Histological differentiation is an independent predictor of lung cancer recurrence. This risk factor may indicate the aggressiveness of cancer, sensitivity to drug and radiation therapy, and susceptibility to metastasis and recurrence. Lung cancer tumor aggressiveness and natural growth pattern play a role in prognosis [33].

The relationship between patient survival and the histological differentiation of the tumor was studied for squamous cell carcinoma of the cervix [34]. Poorly differentiated tumors have been significantly associated with older age, larger tumor size, and lymph node metastasis. In multivariable analysis, poorly differentiated tumors are associated with low patient survival compared to moderate- and well-differentiated tumors.

The significance of histological differentiation as an independent risk factor for lung cancer recurrence was proved in a large cohort study between 1992 and 2007. Patients with stage I lung cancer with a low degree of tumor differentiation, vascular invasion, or visceral pleura have lower 5-year recurrence-free survival rates than patients with stage II lung cancer but without risk factors (63% vs. 83%, respectively) [35].

Our study traces the relationship between the histological differentiation of the tumor and the incidence of lung cancer recurrence. Thus, recurrence occurred in 20% of patients with well-differentiated tumors, 26.4% with moderately differentiated tumors, and 92.3% with poorly differentiated tumors. 75% of patients had well- and moderately differentiated tumors in the study cohort.

Immunohistochemistry played one of the leading roles in determination of the individual biological properties of tumors. However, our research and the results of research by other scientists show that only a combination of several markers can predict the prognosis of the disease. We consider this to be one of the reasons why the model did not help predict disease recurrence. A literature review suggested that every single biomarker cannot be an independent predictor of relapse-free or overall survival. Nevertheless, correlation with the category TNM has often been observed [36].

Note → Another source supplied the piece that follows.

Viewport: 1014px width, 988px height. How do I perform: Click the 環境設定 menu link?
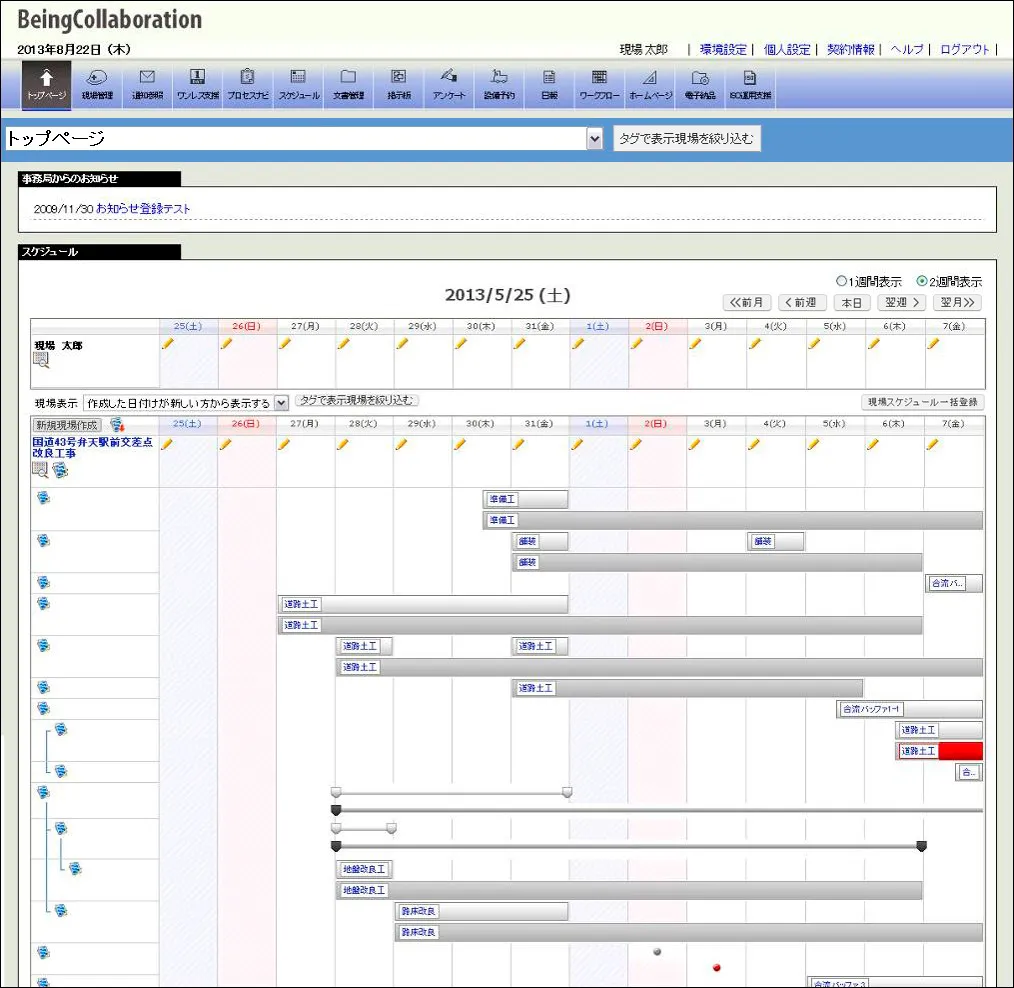coord(723,49)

Folescu et al. found that patients with high Ki-67 expression were more likely to have advanced stages and a low degree of histopathological gradation of the tumor. The same study revealed that co-overexpression of Ki-67 and EGFR increases the metastatic potential of the tumor. These factors lead to low recurrence-free and overall survival. Due to the small selection, the results could not be statistically significant but could justify more detailed studies with a large cohort of patients [37].

Woodard et al. discovered that high PD-L1 expression is associated with low overall survival in patients with lung adenocarcinomas. At the same time, PD-L1 has no significant effect on disease-free recurrence [38].

In their study, Scagliotti et al. observed an association between overexpression of Ki-67, p53, and a high risk of recurrence in patients with lung cancer. It is worth noting that a high level of expression of a single biomarker did not allow a poor prognosis to be suspected [39, 40].

Conclusions

Category T, histological differentiation, and smoking status are independent predictors of recurrence in patients with surgically resected non-small-cell lung cancer. Many investigations have studied the influence of biomarkers on disease prognosis in patients with lung cancer. However, it is essential to highlight that most information was collected in small geographical areas involving small cohorts of patients. As a result, research data may differ significantly. As we can see, most scientists believe that only a combination of several markers can predict the prognosis of the disease. We consider that the main reasons biological markers (PD-L1, Ki67, p53, EGFR, and ALK) did not help the model predict the disease recurrence was a small cohort of patients and their consideration as separate predictors. At the same time, for statistical reliability, it is necessary to conduct a study on a larger cohort of patients and compare the mutual influence of several biomarkers.

Acknowledgments

We kindly thank Ihor Vynnychenko and Oleksandr Vynnychenko for consultations.

Notes

[3] Conflicts of interest The authors declare no conflict of interest.